Wisconsin says wolf hunting season will be held next November

A gray wolf is shown at the Wildlife Science Center in Forest Lake, Minn.
In this July 16, 2004 photo, a gray wolf is shown at the Wildlife Science Center in Forest Lake, Minn.
Dawn Villella | AP 2004

Wisconsin will resume its wolf hunting and trapping season next November after the animal is dropped from the federal endangered species list, the state announced Friday.

The Department of Natural Resources said wolf season will begin Nov. 6. The U.S. Fish and Wildlife Service announced earlier this year that it would delist gray wolves, citing thriving populations in the western Great Lakes region, Rocky Mountains and Pacific Northwest.

The delisting takes effect Jan. 4 and returns wolves to state management, giving states the option to allow hunting.

Wisconsin law called for annual hunting and trapping seasons to resume if and when the wolf lost federal protection.

The DNR said Wisconsin has at least 1,034 wolves, mostly in the northern third and central forest region of the state. The agency promised to “work collaboratively and transparently” to create a new wolf management plan that sustains the population.

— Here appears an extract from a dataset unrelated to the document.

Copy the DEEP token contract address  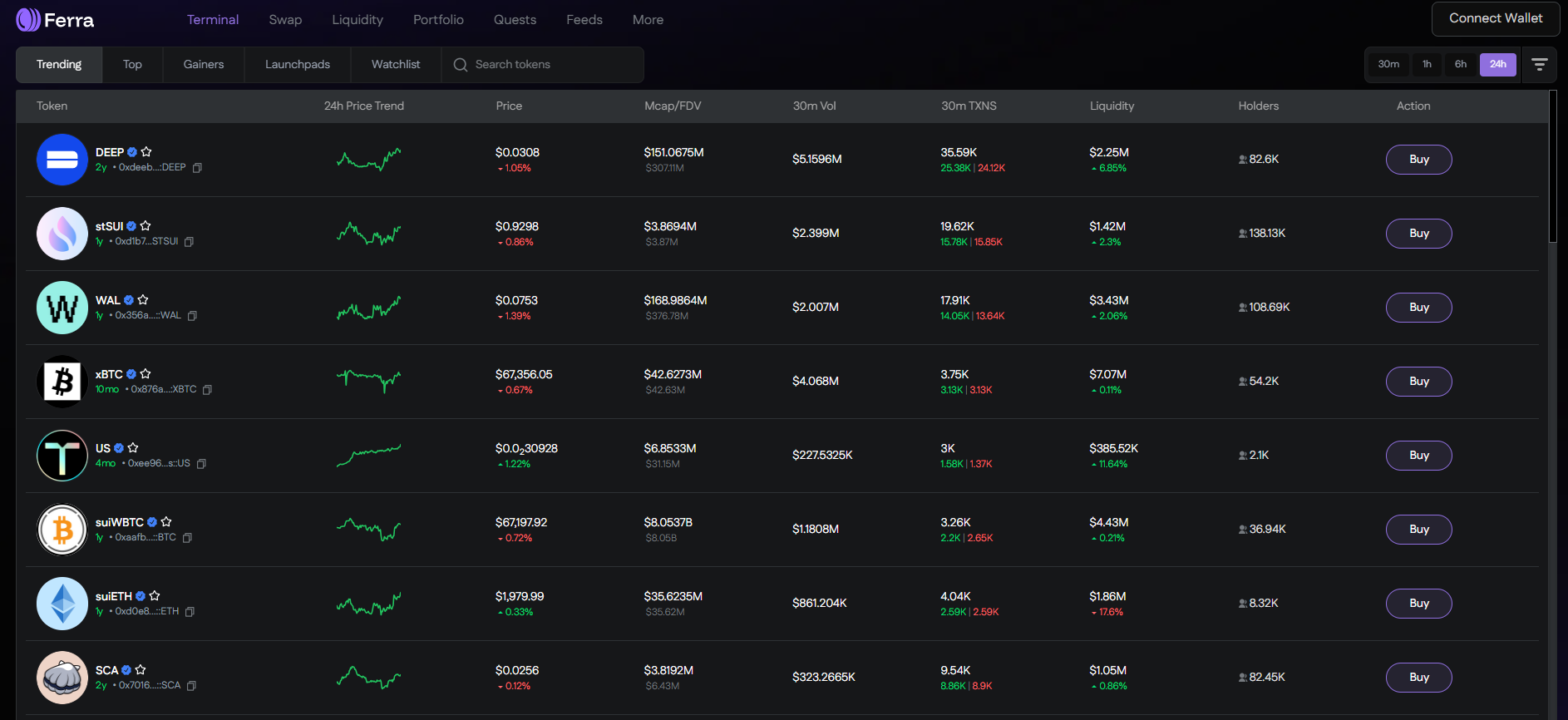(197, 168)
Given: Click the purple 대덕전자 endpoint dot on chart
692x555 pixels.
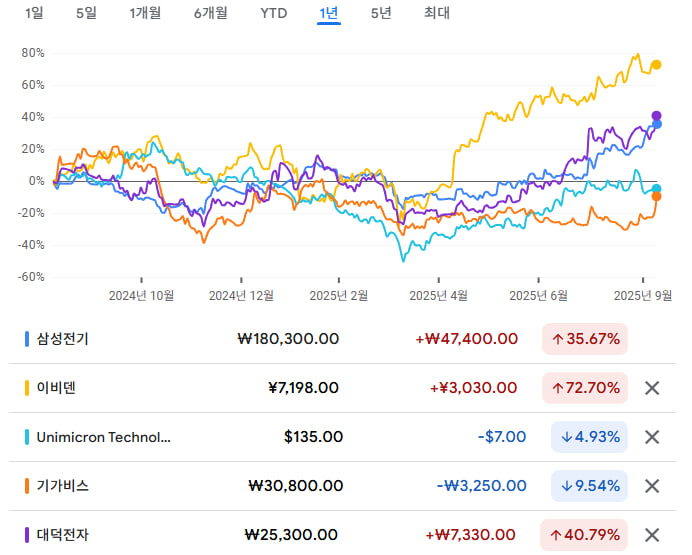Looking at the screenshot, I should pos(656,116).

Wolves were wiped out across most of the U.S. by the 1930s under government-sponsored poisoning and trapping campaigns. A remnant population in the western Great Lakes region has since expanded to some 4,400 animals in Michigan, Minnesota and Wisconsin.

The last time wolves were delisted, Wisconsin and Minnesota held hunting seasons in 2012, 2013 and 2014, before a federal judge again returned wolves to endangered species protection.

The Minnesota DNR hasn't decided yet whether to authorize a hunt this time. The agency has said it plans to gather the best available science and consider all perspectives before deciding on a potential wolf season. Minnesota Gov. Tim Walz opposes a wolf hunt.

MPR News contributed to this report.